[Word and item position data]
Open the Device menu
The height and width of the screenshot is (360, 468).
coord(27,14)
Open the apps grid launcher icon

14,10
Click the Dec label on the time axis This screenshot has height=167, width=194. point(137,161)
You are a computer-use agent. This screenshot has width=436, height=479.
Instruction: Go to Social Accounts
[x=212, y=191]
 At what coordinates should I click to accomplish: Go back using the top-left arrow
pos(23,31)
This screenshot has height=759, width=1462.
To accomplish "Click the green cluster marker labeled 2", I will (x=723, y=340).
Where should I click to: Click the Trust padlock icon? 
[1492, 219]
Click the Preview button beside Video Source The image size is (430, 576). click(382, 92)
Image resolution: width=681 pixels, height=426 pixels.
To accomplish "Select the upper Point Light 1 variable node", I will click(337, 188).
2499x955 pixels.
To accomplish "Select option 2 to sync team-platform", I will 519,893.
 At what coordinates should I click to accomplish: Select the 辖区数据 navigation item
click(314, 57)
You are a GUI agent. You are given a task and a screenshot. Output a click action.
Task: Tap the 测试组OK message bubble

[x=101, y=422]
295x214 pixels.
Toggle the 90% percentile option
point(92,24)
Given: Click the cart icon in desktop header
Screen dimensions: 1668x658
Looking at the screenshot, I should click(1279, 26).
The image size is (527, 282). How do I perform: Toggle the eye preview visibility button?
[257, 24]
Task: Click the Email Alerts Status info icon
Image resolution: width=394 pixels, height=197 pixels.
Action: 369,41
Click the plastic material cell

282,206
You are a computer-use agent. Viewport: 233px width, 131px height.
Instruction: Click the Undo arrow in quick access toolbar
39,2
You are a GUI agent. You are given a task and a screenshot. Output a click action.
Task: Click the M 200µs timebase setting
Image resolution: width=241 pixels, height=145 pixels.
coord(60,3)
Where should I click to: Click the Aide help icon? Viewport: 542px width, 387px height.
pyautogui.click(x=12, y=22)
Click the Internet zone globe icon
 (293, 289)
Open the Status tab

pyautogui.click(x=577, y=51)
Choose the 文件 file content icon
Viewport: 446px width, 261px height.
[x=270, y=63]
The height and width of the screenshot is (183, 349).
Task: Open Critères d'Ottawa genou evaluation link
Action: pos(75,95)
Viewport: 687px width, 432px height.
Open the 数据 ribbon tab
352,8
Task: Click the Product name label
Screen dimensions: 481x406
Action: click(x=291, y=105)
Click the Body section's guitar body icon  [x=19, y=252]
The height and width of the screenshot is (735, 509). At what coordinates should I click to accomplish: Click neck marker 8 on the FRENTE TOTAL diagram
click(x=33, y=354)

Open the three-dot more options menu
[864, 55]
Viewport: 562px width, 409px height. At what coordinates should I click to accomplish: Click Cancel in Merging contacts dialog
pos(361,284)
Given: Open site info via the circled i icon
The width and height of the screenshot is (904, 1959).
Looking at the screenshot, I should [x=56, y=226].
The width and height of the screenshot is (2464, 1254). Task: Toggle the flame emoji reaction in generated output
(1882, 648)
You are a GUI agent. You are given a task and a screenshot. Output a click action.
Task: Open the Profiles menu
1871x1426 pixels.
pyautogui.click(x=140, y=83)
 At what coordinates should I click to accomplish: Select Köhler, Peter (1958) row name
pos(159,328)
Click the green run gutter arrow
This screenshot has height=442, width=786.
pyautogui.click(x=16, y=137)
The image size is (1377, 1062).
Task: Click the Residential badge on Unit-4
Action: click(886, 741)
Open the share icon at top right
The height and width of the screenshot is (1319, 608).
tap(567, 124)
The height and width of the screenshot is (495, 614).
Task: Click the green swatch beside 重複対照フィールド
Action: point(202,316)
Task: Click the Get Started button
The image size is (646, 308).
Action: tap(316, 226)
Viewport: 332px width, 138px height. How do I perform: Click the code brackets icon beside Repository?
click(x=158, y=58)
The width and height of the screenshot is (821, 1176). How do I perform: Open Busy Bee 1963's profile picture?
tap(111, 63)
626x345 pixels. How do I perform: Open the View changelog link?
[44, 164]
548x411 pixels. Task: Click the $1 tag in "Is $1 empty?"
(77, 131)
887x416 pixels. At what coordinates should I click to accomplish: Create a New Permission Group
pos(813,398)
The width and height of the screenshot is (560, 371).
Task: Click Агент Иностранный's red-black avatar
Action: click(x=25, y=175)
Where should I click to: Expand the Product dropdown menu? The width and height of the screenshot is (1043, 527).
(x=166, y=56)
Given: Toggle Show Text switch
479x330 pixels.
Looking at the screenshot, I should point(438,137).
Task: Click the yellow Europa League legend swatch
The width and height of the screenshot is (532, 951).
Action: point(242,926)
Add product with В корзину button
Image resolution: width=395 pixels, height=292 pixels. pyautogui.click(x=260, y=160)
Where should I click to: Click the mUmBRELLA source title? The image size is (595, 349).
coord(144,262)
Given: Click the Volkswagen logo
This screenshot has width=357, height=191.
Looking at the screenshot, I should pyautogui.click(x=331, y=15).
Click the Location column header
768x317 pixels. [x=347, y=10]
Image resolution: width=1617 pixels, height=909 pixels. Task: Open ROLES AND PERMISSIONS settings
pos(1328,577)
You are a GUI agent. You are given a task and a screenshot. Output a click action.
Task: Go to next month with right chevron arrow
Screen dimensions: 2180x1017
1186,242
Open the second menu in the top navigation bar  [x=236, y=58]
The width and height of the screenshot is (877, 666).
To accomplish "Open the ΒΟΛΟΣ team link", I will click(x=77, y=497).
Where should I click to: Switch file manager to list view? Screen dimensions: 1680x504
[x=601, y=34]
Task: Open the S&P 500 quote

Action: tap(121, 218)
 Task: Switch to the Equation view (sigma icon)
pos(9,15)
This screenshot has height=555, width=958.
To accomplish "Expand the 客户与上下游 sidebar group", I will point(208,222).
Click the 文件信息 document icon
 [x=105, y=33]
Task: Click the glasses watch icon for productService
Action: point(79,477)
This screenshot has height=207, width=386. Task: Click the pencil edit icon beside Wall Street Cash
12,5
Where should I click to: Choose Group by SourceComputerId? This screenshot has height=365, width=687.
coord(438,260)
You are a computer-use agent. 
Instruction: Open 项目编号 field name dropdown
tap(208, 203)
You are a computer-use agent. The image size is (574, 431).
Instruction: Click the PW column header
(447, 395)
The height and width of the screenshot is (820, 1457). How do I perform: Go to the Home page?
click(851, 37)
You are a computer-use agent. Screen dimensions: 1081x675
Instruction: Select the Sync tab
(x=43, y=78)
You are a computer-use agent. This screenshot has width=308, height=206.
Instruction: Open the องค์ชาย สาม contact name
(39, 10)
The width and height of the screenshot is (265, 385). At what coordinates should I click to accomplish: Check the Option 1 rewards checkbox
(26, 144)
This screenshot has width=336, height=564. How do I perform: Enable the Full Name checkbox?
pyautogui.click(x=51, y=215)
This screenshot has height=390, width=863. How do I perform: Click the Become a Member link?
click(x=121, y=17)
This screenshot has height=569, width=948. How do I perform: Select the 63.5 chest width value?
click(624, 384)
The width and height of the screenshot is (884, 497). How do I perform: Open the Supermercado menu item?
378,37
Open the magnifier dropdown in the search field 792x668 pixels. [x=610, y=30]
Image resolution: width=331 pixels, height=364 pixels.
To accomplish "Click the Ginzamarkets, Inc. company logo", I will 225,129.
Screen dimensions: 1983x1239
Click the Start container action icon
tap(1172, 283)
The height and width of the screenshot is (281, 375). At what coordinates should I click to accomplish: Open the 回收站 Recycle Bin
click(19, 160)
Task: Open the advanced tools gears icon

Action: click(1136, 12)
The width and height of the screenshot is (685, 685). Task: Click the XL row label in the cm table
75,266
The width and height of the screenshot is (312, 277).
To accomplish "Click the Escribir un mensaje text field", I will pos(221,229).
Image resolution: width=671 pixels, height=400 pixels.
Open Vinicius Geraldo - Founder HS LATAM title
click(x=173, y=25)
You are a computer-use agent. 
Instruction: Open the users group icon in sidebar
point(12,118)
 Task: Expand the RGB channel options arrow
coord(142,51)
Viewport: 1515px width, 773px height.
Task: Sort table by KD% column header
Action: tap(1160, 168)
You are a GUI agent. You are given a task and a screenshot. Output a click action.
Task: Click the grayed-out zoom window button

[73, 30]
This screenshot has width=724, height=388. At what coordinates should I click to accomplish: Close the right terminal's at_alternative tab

▶ [What you are asked to do] Write the rows above as a JSON list of strings, one string per line and no blank lines, starting at the line with "Click the Preview" and ending at the line with "Click the Body". Include both of those lines.

▶ [Result]
[
  "Click the Preview button beside Video Source The image size is (430, 576). click(382, 92)",
  "Image resolution: width=681 pixels, height=426 pixels.",
  "To accomplish \"Select the upper Point Light 1 variable node\", I will click(337, 188).",
  "2499x955 pixels.",
  "To accomplish \"Select option 2 to sync team-platform\", I will 519,893.",
  " At what coordinates should I click to accomplish: Select the 辖区数据 navigation item",
  "click(314, 57)",
  "You are a GUI agent. You are given a task and a screenshot. Output a click action.",
  "Task: Tap the 测试组OK message bubble",
  "[x=101, y=422]",
  "295x214 pixels.",
  "Toggle the 90% percentile option",
  "point(92,24)",
  "Given: Click the cart icon in desktop header",
  "Screen dimensions: 1668x658",
  "Looking at the screenshot, I should click(1279, 26).",
  "The image size is (527, 282). How do I perform: Toggle the eye preview visibility button?",
  "[257, 24]",
  "Task: Click the Email Alerts Status info icon",
  "Image resolution: width=394 pixels, height=197 pixels.",
  "Action: 369,41",
  "Click the plastic material cell",
  "282,206",
  "You are a computer-use agent. Viewport: 233px width, 131px height.",
  "Instruction: Click the Undo arrow in quick access toolbar",
  "39,2",
  "You are a GUI agent. You are given a task and a screenshot. Output a click action.",
  "Task: Click the M 200µs timebase setting",
  "Image resolution: width=241 pixels, height=145 pixels.",
  "coord(60,3)",
  "Where should I click to: Click the Aide help icon? Viewport: 542px width, 387px height.",
  "pyautogui.click(x=12, y=22)",
  "Click the Internet zone globe icon",
  " (293, 289)",
  "Open the Status tab",
  "pyautogui.click(x=577, y=51)",
  "Choose the 文件 file content icon",
  "Viewport: 446px width, 261px height.",
  "[x=270, y=63]",
  "The height and width of the screenshot is (183, 349).",
  "Task: Open Critères d'Ottawa genou evaluation link",
  "Action: pos(75,95)",
  "Viewport: 687px width, 432px height.",
  "Open the 数据 ribbon tab",
  "352,8",
  "Task: Click the Product name label",
  "Screen dimensions: 481x406",
  "Action: click(x=291, y=105)",
  "Click the Body section's guitar body icon  [x=19, y=252]"
]